Une première phase consiste à choisir les films qui constitueront la sélection officielle du festival. Pour ce faire, il existe deux Comités de sélection : un Comité de sélection pour les films français et un Comité de sélection dédié aux films à l’international. Ainsi, même si la sélection a toujours donné une place de choix au cinéma français, le festival reste ouvert à l’international. Les membres de ces comités, très encadrés, sont soumis au secret professionnel et visionneraient plus de six films par jour.

L’avis des membres des comités reste consultatif et c’est bien le Délégué Général qui choisit les films de la sélection. Ne peuvent concourir que des films non sortis en salle ou dont la sortie va coïncider avec la présentation à Cannes.

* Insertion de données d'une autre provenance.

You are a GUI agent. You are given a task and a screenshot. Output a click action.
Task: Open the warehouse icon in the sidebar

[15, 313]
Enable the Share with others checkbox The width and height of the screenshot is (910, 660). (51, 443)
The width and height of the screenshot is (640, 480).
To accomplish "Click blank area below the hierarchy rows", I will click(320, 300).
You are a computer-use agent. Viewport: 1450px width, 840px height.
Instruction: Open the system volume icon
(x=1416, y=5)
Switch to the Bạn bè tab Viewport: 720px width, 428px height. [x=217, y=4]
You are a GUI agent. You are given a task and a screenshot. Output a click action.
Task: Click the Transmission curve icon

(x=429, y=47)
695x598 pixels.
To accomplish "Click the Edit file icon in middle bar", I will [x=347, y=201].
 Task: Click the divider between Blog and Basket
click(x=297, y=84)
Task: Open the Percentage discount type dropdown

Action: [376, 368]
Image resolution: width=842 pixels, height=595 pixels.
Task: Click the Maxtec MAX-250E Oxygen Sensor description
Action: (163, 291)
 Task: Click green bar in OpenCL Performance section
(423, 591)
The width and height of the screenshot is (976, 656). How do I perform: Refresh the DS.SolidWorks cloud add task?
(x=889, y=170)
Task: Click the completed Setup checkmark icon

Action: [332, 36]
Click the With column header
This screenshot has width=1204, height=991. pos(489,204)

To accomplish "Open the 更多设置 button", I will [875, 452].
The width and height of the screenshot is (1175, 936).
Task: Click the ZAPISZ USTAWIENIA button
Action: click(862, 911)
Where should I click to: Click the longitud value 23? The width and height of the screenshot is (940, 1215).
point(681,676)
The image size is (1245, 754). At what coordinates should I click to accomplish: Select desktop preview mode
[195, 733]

C’est donc une vision prospective de l’objectif du prix qui sera remis : on récompense un film dont la carrière est à venir.

L’organisation du festival va alors composer les jurys de la compétition : les jurys vont donc tourner chaque année, différence cruciale avec les autres modèles précédemment décrits. On retrouve ce fonctionnement dans d’autres festivals tels la Mostra de Venise ou le Festival de Berlin. Un Président du jury est désigné. Il doit pouvoir prétendre à une grande légitimité dans la profession (reconnaissance internationale, très bonne connaissance du secteur, discernement) car sa fonction est très importante dans la mesure. En effet, il mène les débats au sein du jury, doit pouvoir y mettre un terme et trancher si besoin.

Enfin, il doit donner l’impulsion à l’élaboration du palmarès qui est soumise à de nombreuses contraintes. Et régulièrement le jury de la Palme d’Or se permet de ne pas exactement respecter les règles. Par exemple, attribuer les deux prix d’interprétation à l’acteur et l’actrice d’un même film.

Les autres jurés vont quant à eux êtres issus d’horizons différents, de nationalités différentes. On pourra trouver des écrivains, des artistes, des critiques, des historiens du cinéma. Et bien sûr, on ne peut pas être membre du jury si on a participé ou si on est lié d’une manière ou d’une autre à la distribution, la production ou la promotion d’un film en compétition. Cette exigence fondamentale peut paraître évidente mais elle est indispensable pour garantir d’éviter tout conflit d’intérêt. Cette règle ne peut évidemment être mise en œuvre que pour autant que le jury tourne d’année en année.

Nul n’ignore l’un des jurés de l’As d’Or a longtemps été officiellement sponsorisé par un éditeur (cette information n’apparaissant plus lors de la rédaction de cet article, impossible de savoir si c’est toujours le cas). Cette pratique est par principe incompatible avec un fonctionnement sain, peu importe que dans les faits ce partenariat ait eu ou non une quelconque influence sur les prix attribués.

L’intérêt principal de ce mode de constitution d’un jury est qu’il permet d’élaborer un palmarès qui a de la personnalité, du caractère. Le palmarès va ressembler à ces jurés car il est l’incarnation des choix d’un groupe de personnes à un moment donné. Le palmarès sera donc toujours plus audacieux, toujours plus mémorable.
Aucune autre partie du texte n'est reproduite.